El defensor de los derechos sociales no tiene credibilidad para reducirlos. El enfático protector de las pensiones no puede convencer a nadie de su congelación. El afanoso paladín de los salarios públicos carece de autoridad moral para bajarlos. El apóstol de la política indolora no ofrece confianza para practicar cirugía de hierro. Acaso se trate de medidas necesarias, pero todo el mundo sabe que no cree en ellas -porque lo ha repetido él mismo hasta la saciedad- y que se las han impuesto Merkel y Obama a golpe de teléfono para rescatar al país de una zozobra financiera provocada por su frivolidad en el gasto. Al asumirlas por la vía turbo del decreto-ley, envainándose sin empacho todas sus anteriores proclamas, revela una absoluta inconsistencia de principios que tritura cualquier atisbo de respeto a sus propias ideas. Se ha autodemolido como figura política. Todo su empeño político iba en dirección contraria y ha fracasado; al reconocerlo con una claudicación tan manifiesta no debería tener otra salida que apartarse y dejar que sea otra persona -de su propio partido si no quiere convocar elecciones- la que busque el consenso para llevar a cabo un ingrato y necesario programa de ajuste duro. Con un pacto de Estado que ahora es imposible.

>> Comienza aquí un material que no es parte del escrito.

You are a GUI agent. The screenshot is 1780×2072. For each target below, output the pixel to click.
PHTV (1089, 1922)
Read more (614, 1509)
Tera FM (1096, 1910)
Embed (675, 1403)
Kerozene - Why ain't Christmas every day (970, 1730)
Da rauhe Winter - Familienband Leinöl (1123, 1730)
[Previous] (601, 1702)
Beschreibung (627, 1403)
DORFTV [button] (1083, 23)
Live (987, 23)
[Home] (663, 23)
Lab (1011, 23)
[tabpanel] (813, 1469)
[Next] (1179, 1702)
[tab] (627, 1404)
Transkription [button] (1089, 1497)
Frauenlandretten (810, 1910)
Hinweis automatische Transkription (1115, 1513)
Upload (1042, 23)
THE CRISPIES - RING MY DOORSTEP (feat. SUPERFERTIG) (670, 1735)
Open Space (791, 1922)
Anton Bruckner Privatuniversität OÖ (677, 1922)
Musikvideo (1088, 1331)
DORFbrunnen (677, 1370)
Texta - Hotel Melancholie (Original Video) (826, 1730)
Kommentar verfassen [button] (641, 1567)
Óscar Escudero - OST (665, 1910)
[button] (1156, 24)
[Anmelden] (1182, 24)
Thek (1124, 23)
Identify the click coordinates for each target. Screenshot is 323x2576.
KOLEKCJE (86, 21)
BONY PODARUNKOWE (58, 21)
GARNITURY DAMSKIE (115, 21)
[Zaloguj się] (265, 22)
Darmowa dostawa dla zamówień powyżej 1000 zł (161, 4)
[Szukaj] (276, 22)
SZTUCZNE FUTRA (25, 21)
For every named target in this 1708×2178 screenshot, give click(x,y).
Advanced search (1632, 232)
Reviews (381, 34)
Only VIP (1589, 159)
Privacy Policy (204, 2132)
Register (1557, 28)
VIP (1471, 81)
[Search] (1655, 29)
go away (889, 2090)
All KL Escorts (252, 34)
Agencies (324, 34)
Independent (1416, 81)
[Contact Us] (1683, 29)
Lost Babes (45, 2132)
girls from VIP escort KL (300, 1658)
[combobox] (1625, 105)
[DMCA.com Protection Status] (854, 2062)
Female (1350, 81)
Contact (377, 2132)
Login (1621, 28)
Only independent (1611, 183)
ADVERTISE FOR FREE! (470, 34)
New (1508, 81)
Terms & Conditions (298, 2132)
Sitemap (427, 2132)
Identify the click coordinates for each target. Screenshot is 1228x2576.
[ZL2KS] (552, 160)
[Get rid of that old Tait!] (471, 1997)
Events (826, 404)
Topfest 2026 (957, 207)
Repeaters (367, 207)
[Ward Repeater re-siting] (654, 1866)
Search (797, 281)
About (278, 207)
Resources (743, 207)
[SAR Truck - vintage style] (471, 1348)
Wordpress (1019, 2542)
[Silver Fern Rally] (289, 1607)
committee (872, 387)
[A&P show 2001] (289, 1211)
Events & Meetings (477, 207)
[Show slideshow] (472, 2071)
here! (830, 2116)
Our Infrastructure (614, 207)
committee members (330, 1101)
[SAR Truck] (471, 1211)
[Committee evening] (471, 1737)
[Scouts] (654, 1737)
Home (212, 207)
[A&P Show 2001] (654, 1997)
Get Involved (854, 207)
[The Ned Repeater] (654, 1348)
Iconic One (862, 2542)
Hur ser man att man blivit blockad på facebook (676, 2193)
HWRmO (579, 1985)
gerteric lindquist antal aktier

El sacrificio exigido por la crisis requiere de un liderazgo sólido y convincente para el que Zapatero ha demostrado no estar en condiciones. No se puede pedir a la sociedad un esfuerzo de ese calibre con el aire renuente y desabrido del que despierta a empujones de una fantasía autoengañosa. Por muy volátil y tornadizo que se haya acostumbrado a ser, el presidente está ya inhabilitado para volver a llevarse la contraria a sí mismo.